Y sigue trabajando. ¿Cómo va el proyecto de «33 días»?

–Es una película que va a dirigir Carlos Saura y que no acaba de arrancar. No sé qué pasa. Pero estoy en ello, es una historia sobre el «Guernica», sobre lo que representa el cuadro para el mundo como símbolo de la no violencia, de la libertad y en contra de las guerras. Carlos es un hombre maravilloso, que nos ha dado grandes películas.

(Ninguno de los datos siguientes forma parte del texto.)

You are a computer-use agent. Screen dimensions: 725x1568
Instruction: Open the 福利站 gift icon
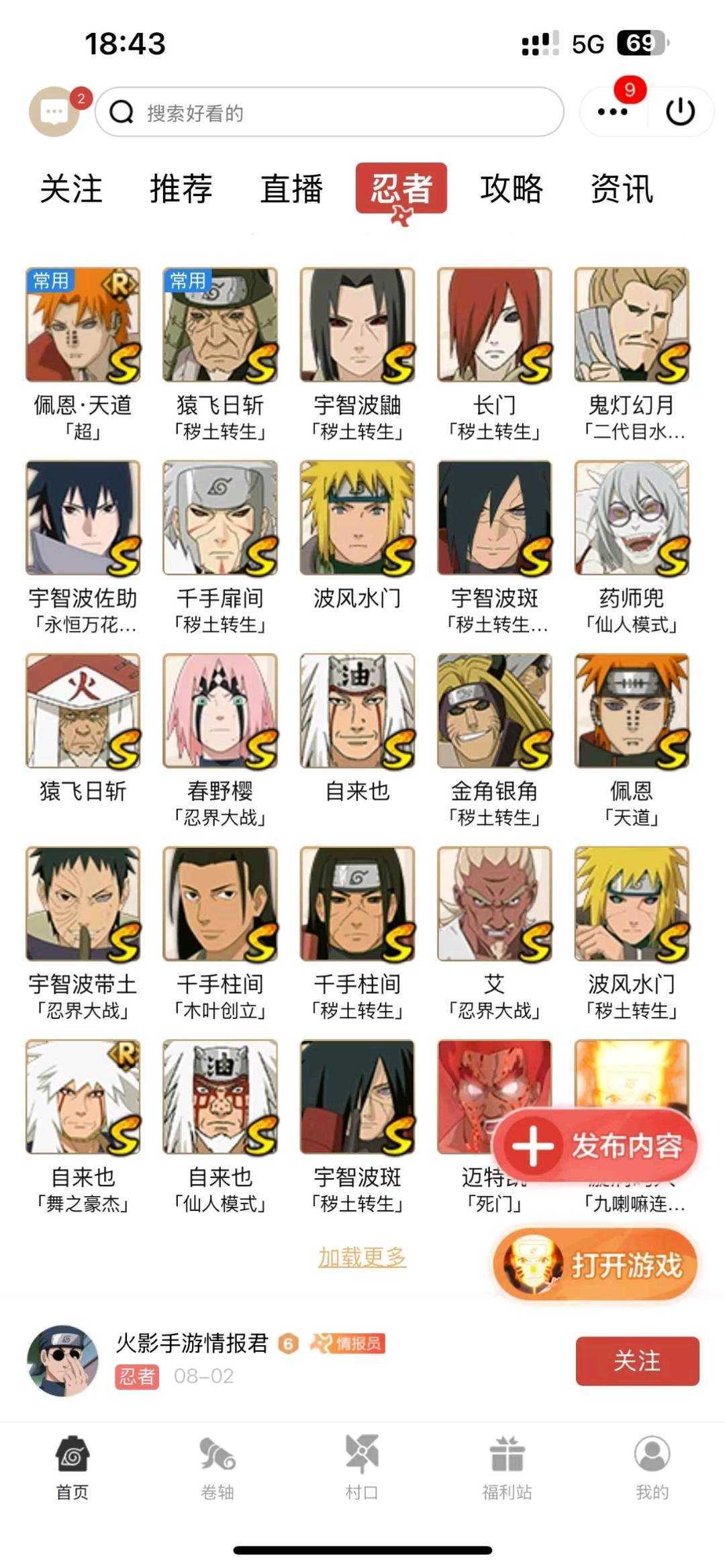coord(507,1453)
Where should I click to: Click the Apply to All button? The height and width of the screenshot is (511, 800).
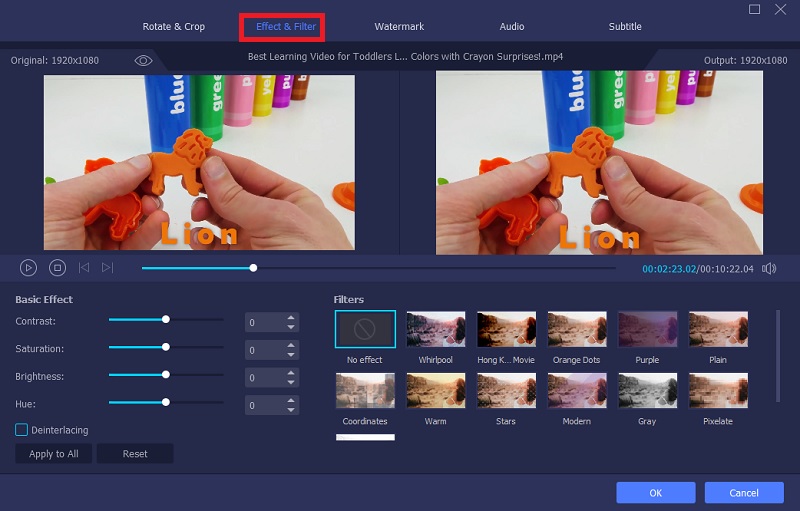[x=54, y=454]
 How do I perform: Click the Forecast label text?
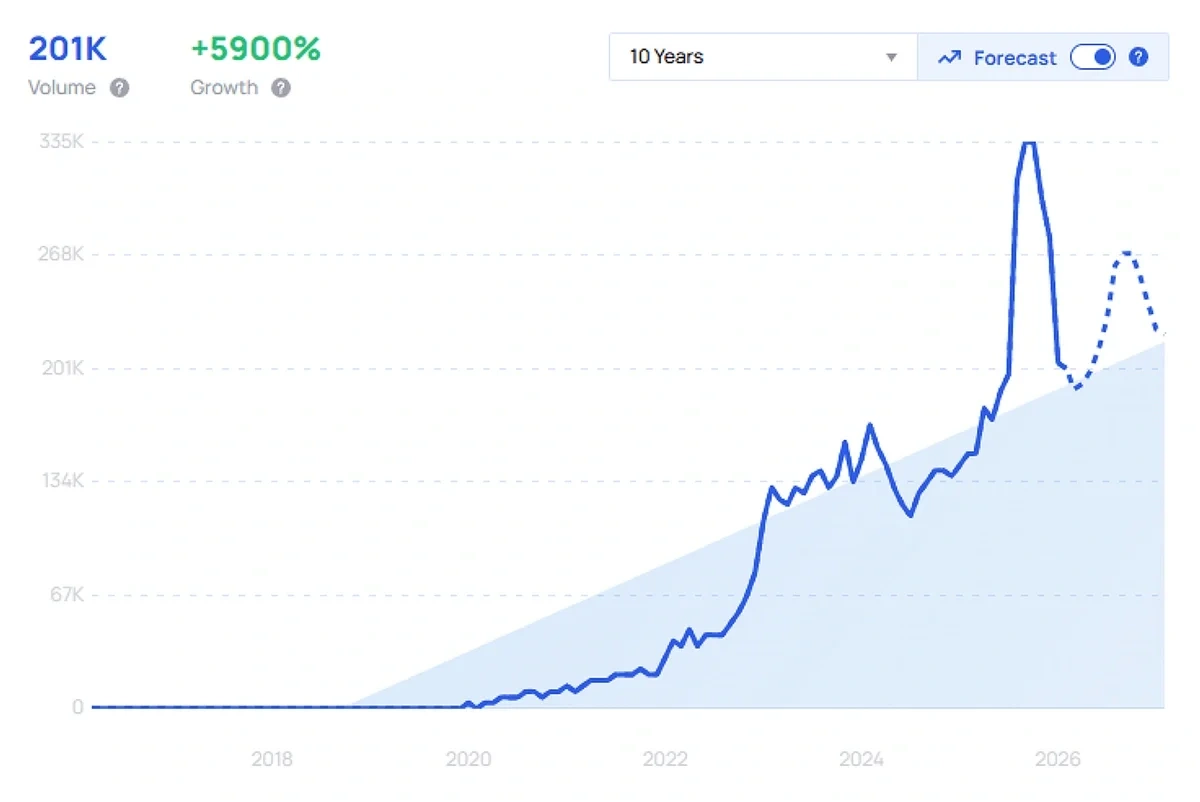point(1014,58)
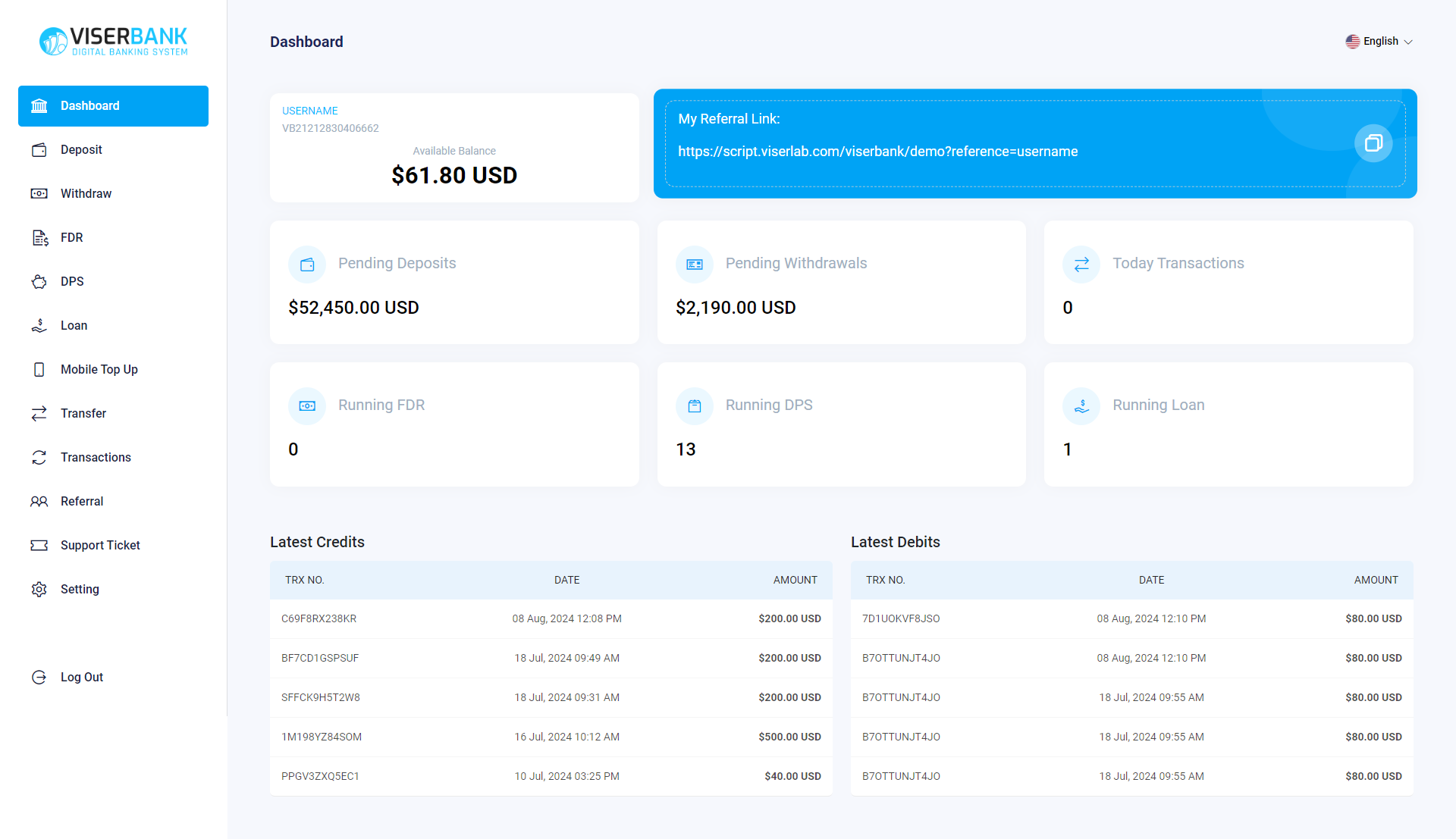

Es que el cine español anda revuelto.

–Es triste, pero pensemos que es una rueda que va dando vueltas. A veces está arriba, a veces está abajo, y con esto va a pasar como siempre ha pasado. ¡Se habló de la crisis del teatro antes que de la del cine! Pero luego viene una obra buena y funciona de maravilla. Porque lo importante es el talento. Al margen de las situaciones financieras, de las que yo no entiendo, cuando hay talento y se pone en una película, funciona.

¿Cómo ve a sus sucesores, a los decoradores de hoy?

–Casi todos empiezan en la televisión, y es una escuela maravillosa. Porque se hacen muchos decorados. Se parece a lo que ocurría en la época de CIFESA, cuando se hacían tantas películas. ¡Pasábamos de la Edad Media a una historia futurista! Los jóvenes están haciendo los decorados muy bien.

¿Y qué le queda por hacer?

–Cuando se pasa de los noventa años... ya son muchos años. Yo no quiero estar sentado en un sillón de orejas removiendo leche caliente. Eso no lo quiero. Todos los días me voy a la calle, salgo a hacer mi paseo por la mañana y por la tarde. Tengo una hija médico, la mayor de los cuatro que tengo, y ella me prohíbe estar en casa.